Friday, July 11, 2025

Invictus Anyone?




I’ve always appreciated the poem Invictus, especially knowing how it helped sustain Nelson Mandela during his 27 years in prison. There’s something noble in the sheer will to endure—something God-given about the drive to live, create, conquer, win, and overcome. I never want to discourage that instinct. It’s part of how we’re wired.

Survivor stories often highlight that same spirit—the deep inner determination that pushes people past every limit. That kind of resolve is admirable.

But taken to its ultimate conclusion, Invictus is eternally dangerous. The truths it leans on—courage, perseverance, grit—are only borrowed from the deeper Truth. To persevere is good. But to recognize the living God in the middle of our pain and struggle? That’s better. That’s where transformation begins.

We all live by some kind of salvation story. The question is: what are we trusting in? At the end of the day, every worldview boils down to one of two options—salvation is either from God, or it’s from ourselves.

The idea that we can save ourselves isn’t new. It’s the old tower of Babel story repackaged: “Let us make a name for ourselves. Let us build our own way to heaven.” Whether that’s through good deeds, rituals, knowledge, or even sheer determination, man remains his own savior in every religion except Christianity.

But self-salvation—especially when it forgets God altogether—eventually takes a toll.

My oldest daughter used to be an ER nurse. Some of the stories she shared from that season in her life have stuck with me. She once helped hold the head of a gunshot victim as the family wheeled him into the emergency room themselves. Just one example among many.

But maybe the hardest thing to hear was how normalized death had become. The atmosphere she described wasn’t one of fear or mourning—it was often resignation. Sometimes, even the families didn’t cry. It was just the expected next step in a cycle of crime, addiction, despair, and decay. Life, it seemed, had lost its value.

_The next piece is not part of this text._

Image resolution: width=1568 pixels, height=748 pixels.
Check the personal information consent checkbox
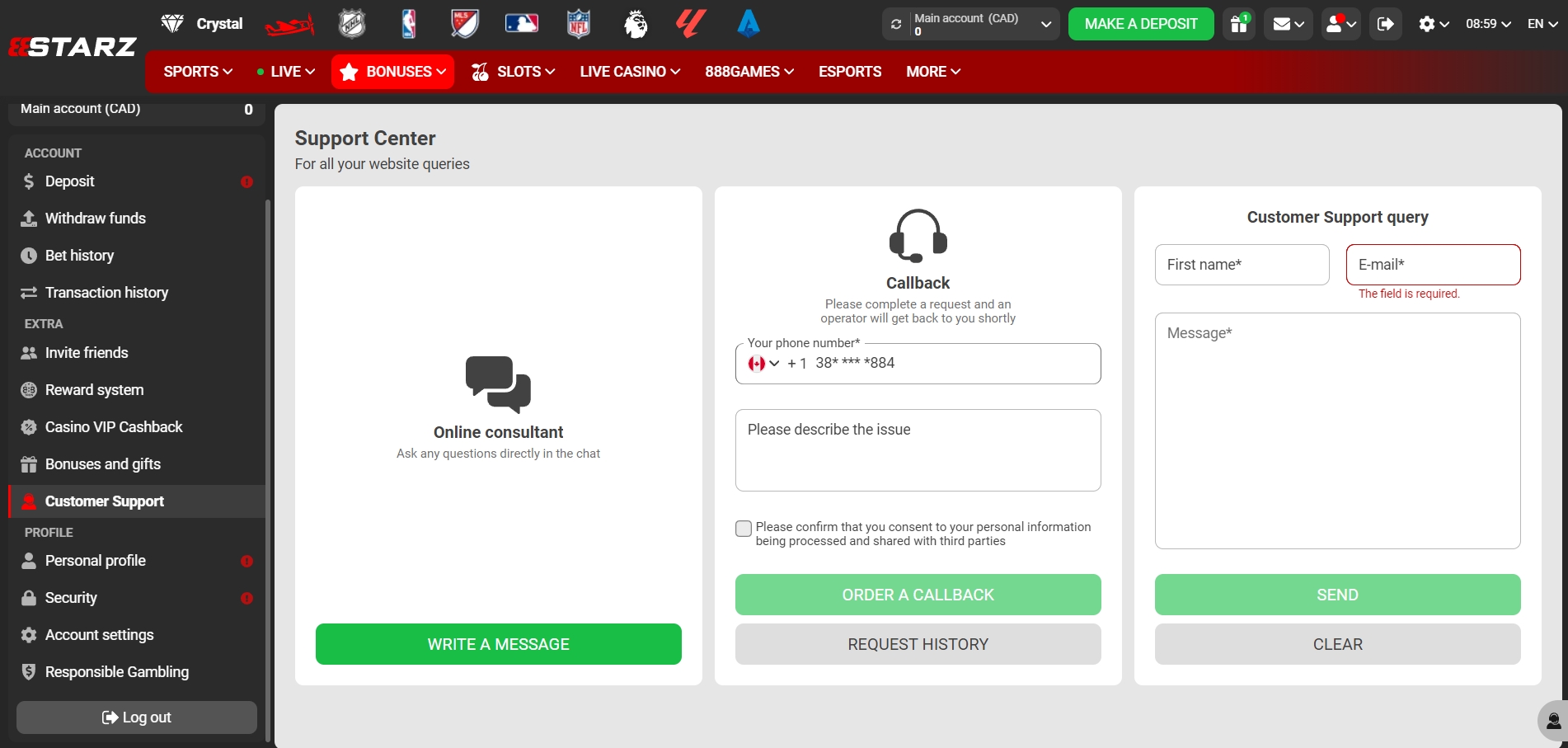click(744, 529)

And I can’t help but wonder—does that loss of reverence for life go hand in hand with a loss of the knowledge of God? If we thought more about Him, would we think more about eternity? And if we took eternity seriously, would we live with more purpose, with more humility, with more hope?

Hell isn’t a comfortable topic. But it’s one Jesus spoke about more than anyone else in the Bible. He called it real. He described it in haunting, unforgettable images: fire that doesn’t consume, worms that don’t die, outer darkness filled with weeping and gnashing of teeth. If those are metaphors, the reality must be worse than we can imagine.

C.S. Lewis wrote about this with his usual insight. He said the doors of hell are locked from the inside. That the damned are rebels who get exactly what they demanded—the right to rule their own lives. And in one of his most sobering quotes, he put it this way: “There are only two kinds of people in the end: those who say to God, ‘Thy will be done,’ and those to whom God says, in the end, ‘Thy will be done.’”

That’s what inspired my poem Conquered. It’s a response to Invictus—not in mockery, but in redirection. It’s not weakness to be broken before God. It’s not surrender in defeat—it’s surrender to life. To grace. To the arms of a Father who is more powerful than us, but who invites us into joy.

It's OK to lose when losing means being found.

It's OK to bow when the one you're bowing to is also the one who lifts you up.

You don't need to understand everything. You just need to be embraced by the One who does.

It is never too late. Your sin is never too great.

Let the Savior in. He’s already reaching for you.

Here is my poem again- 

Jayopsis
CONQUERED

Out of the grace that smothers me,
Shining like the sun and making me whole,
I praise my Father that in His glee
Broke and conquered my unbending soul.

In His providential and settled stance
I beat my chest and cried aloud.
His stripes of purpose and romance
Left me stripped, humbled, and bowed.

But out of the prison of wrath and tears
I rested in a couch of crisscrossed shade,
At peace and secure now for eternal years
I journey dark paths joyously unafraid.

It matters not the Accuser at the gate
Charging my many dark blots on the scroll.
God, the I AM is Master of my fate:
Jesus Christ the captain of my soul.